(Subtitle: "We Support AJAX")
Jordan Wiens just concluded the Web Application Scanners Rolling Review, which had been going on for a few months now. This rolling review was very different from past attempts, as it required scanners to be able to scan real-world AJAX web applications, and it was done extremely professionally, while putting an emphasis on scanners' capabilities, rather than on eye-candy features alone.
I must admit that I am very proud today - AppScan, a product that I have been working on for 7 years now, was the only product that managed to scan the application properly, and received great compliments from Jordan.
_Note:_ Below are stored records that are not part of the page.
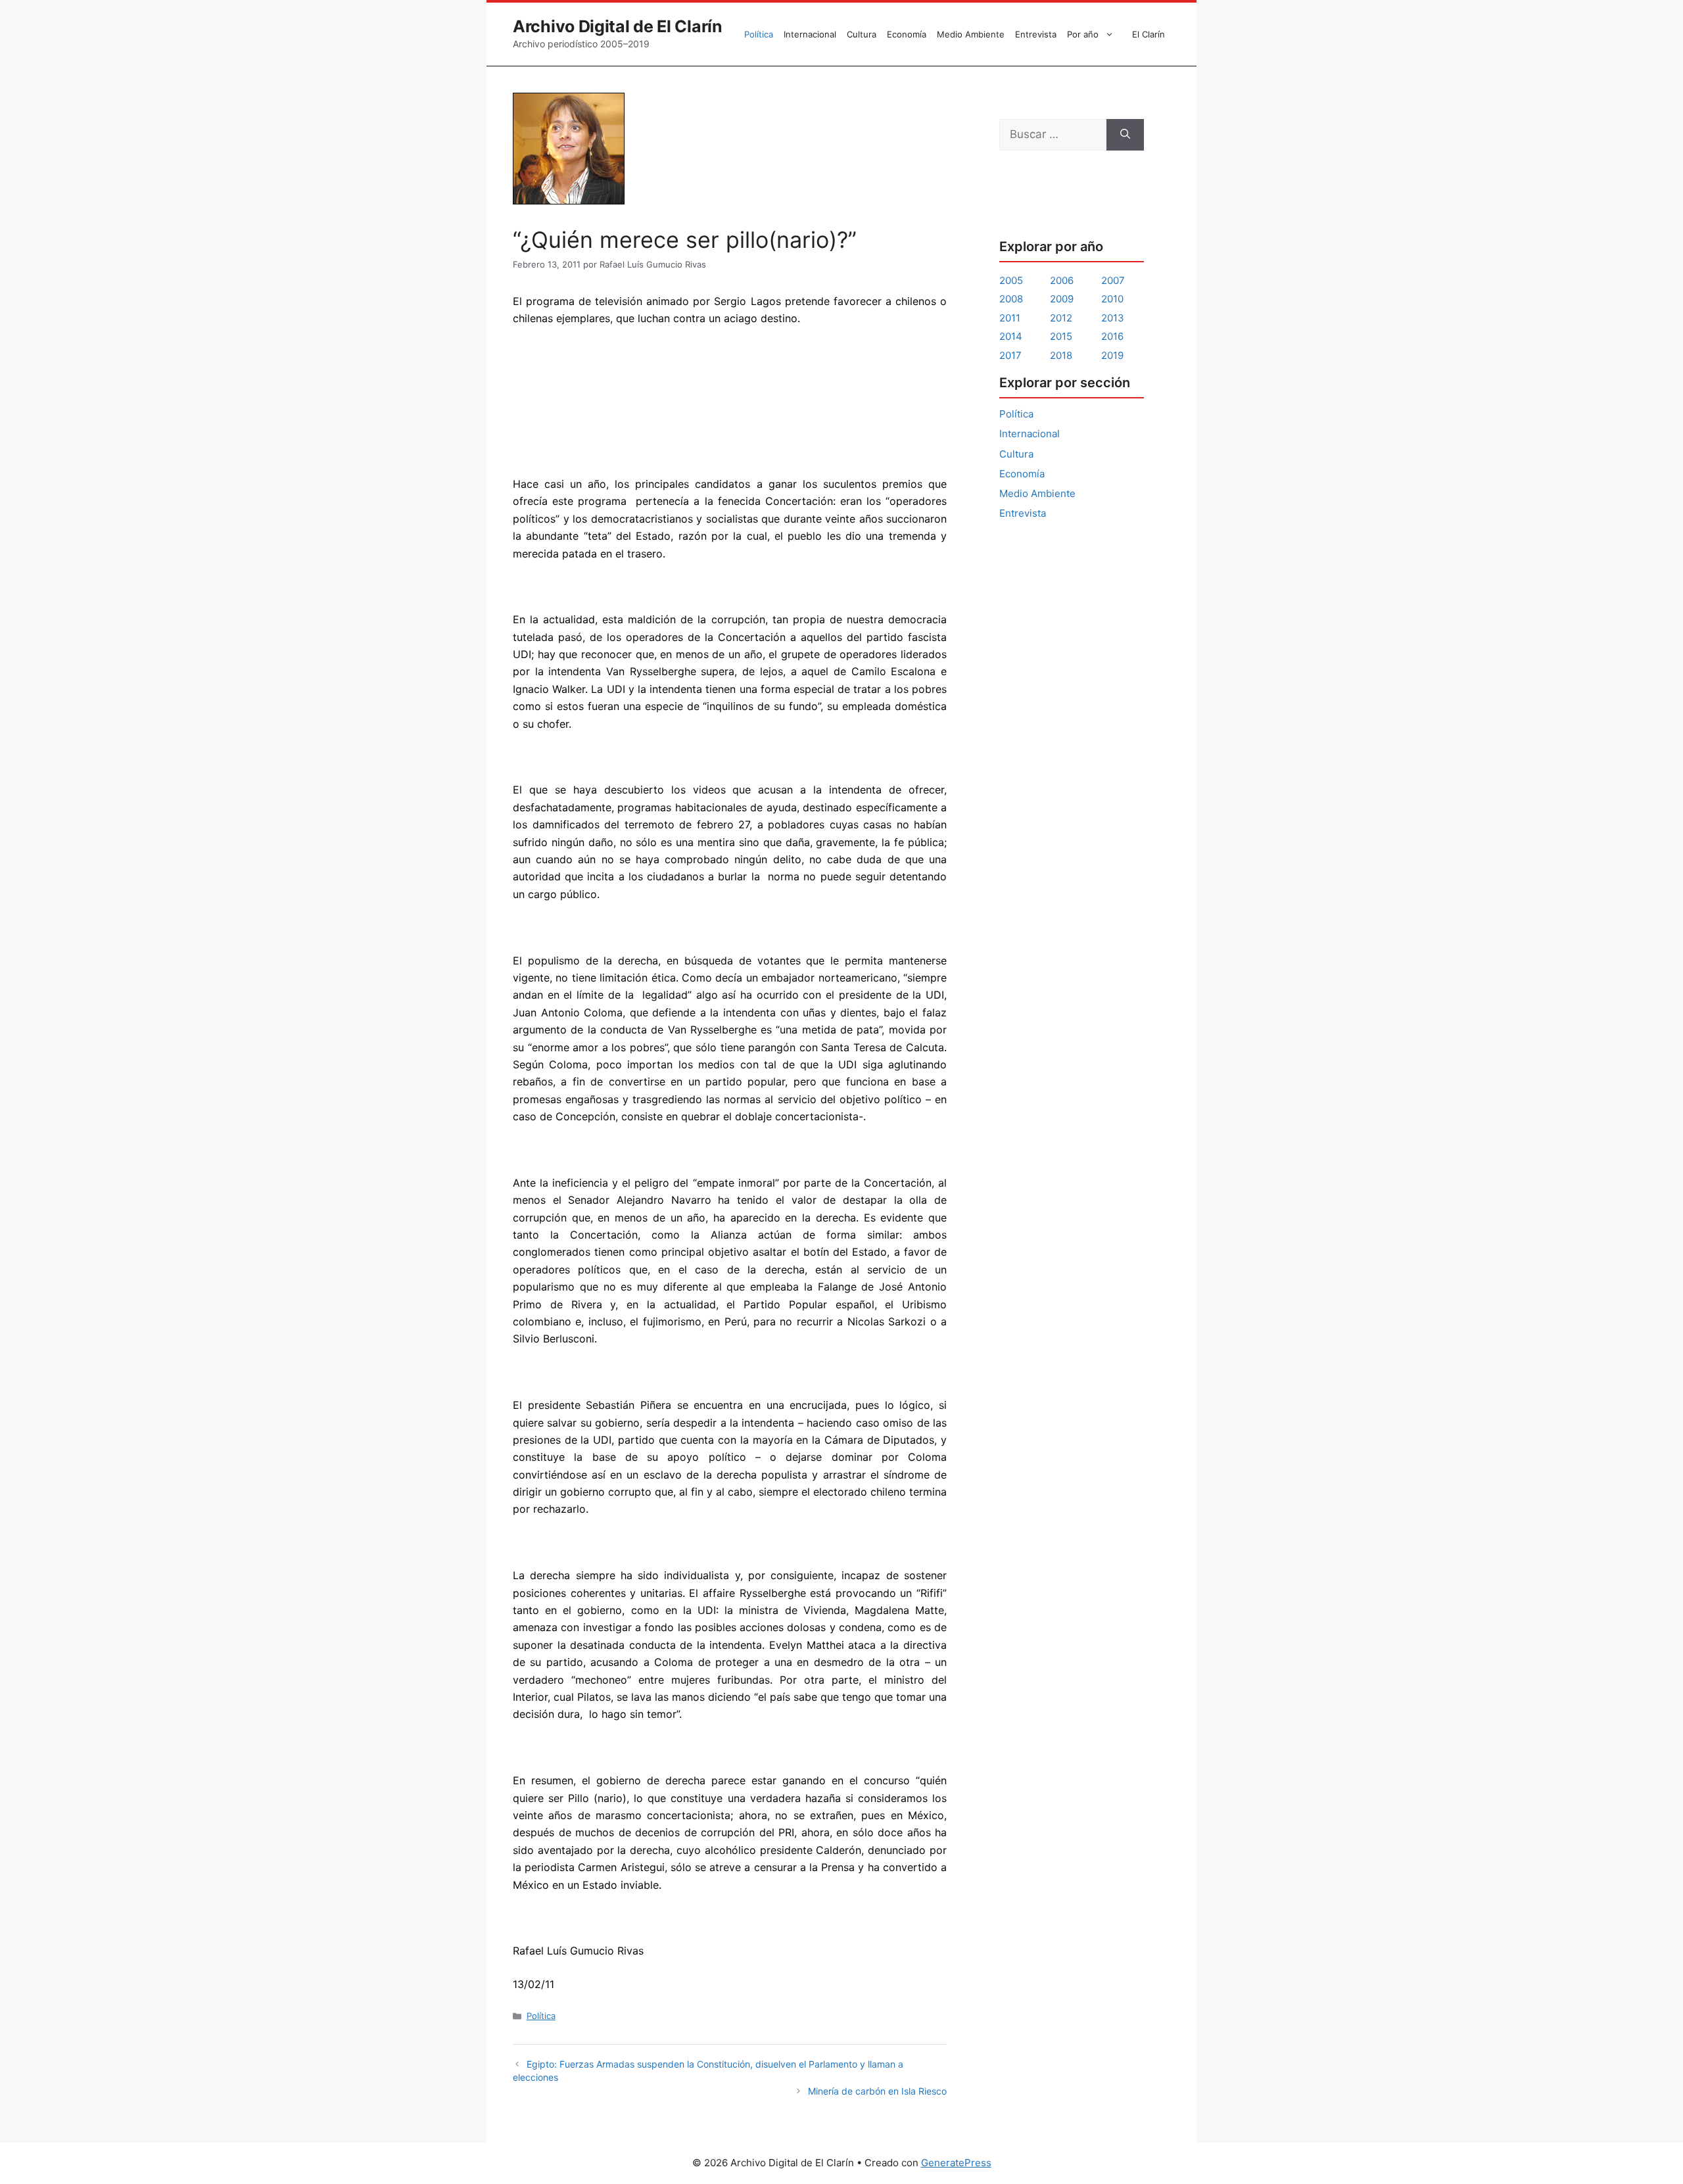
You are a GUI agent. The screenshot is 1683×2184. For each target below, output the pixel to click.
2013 (1112, 318)
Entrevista (1035, 34)
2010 (1112, 299)
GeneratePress (956, 2162)
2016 (1112, 336)
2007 (1113, 280)
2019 (1112, 355)
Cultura (861, 34)
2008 (1011, 299)
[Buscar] (1125, 135)
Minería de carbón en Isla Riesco (877, 2091)
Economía (906, 34)
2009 (1062, 299)
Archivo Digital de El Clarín (618, 26)
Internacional (810, 34)
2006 (1062, 280)
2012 (1061, 318)
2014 (1010, 336)
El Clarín (1148, 34)
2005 (1011, 280)
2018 (1061, 355)
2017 (1010, 355)
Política (758, 34)
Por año (1083, 34)
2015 (1061, 336)
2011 (1009, 318)
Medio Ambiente (971, 34)
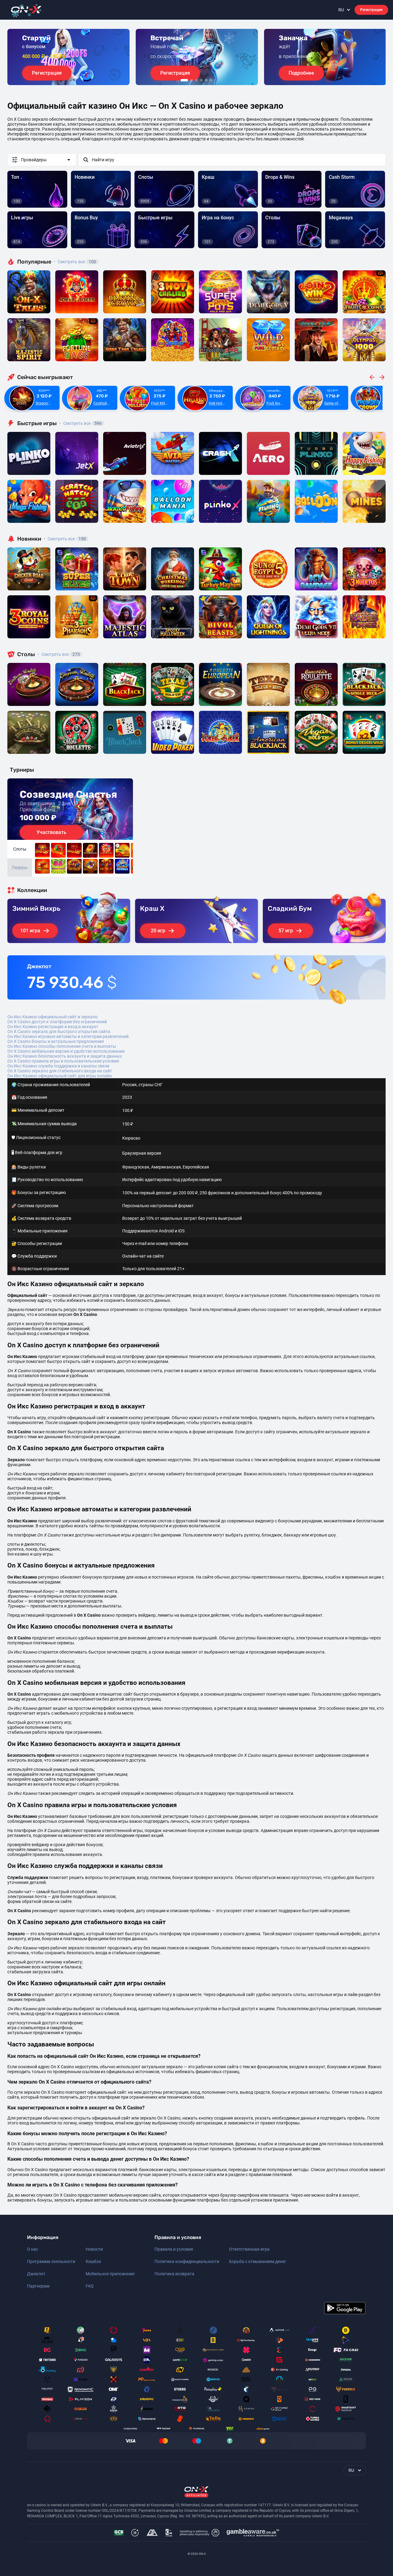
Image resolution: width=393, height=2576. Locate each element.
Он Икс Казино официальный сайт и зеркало (52, 1016)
Here are a few excerpts from AppScan's review, and some final words:
With the exception of IBM's AppScan, automated Web application scanners are simply not yet up to the task of finding security flaws in Ajax code. And it's not like we made it hard on them
AppScan's review subtitle:
WatchFire Blazes Past Field.
AppScan was the only product in this Rolling Review to handle Ajax, and it did it without the gotchas that plagued rivals. Now that's hot.
And...
Not only is AppScan the most mature Web application vulnerability scanner on the market, developed in 2000 as a companion to Sanctum's AppShield Web application firewall, it's now owned by one of the most well-known names in computing, IBM, as a result of Big Blue's July acquisition of WatchFire. In the context of this Rolling Review, we weren't sure AppScan's experience would be enough: The Ajax applications we've been feeding our scanners have proved troublesome, even for long-established products. Fortunately for IBM, AppScan looks like a sound investment. It impressed us with its ease of use, advanced functionality and reliability and was the most successful so far at traversing our Ajax applications.
A few words about AppScan eXtensions (and in particular PyScan):
For advanced users, AppScan's built-in utilities are nearly on par with the rich suite of tools integrated into WebInspect. Additionally, since version 7.5, AppScan has taken a cue from the popular Firefox browser by allowing users to develop extensions that can integrate into the product. These add-ons reflect the growing popularity of open-source products and communities. In fact, one sample extension is a complete development environment in itself, integrating the popular open-source scripting language Python with the core engine in AppScan.
Much of the value in a scanner stems not just from how accurate it is, or how flexible its reports are, but from how seamlessly it can be incorporated into your existing workflow to provide meaningful and actionable data throughout the development process. Exposing the product via extensions is a great way to allow customers to use AppScan in a way that best fits their particular needs or environment. Take the Pyscan module. An organization might implement custom scans of different branches of an application under development by automatically scripting both scanning and reporting as code is forked for reuse or checked into a source-code repository. Having the simplicity and popularity of Python tied to the scanning engine that makes AppScan tick is a powerful combination. Creative types will discover a variety of potential uses.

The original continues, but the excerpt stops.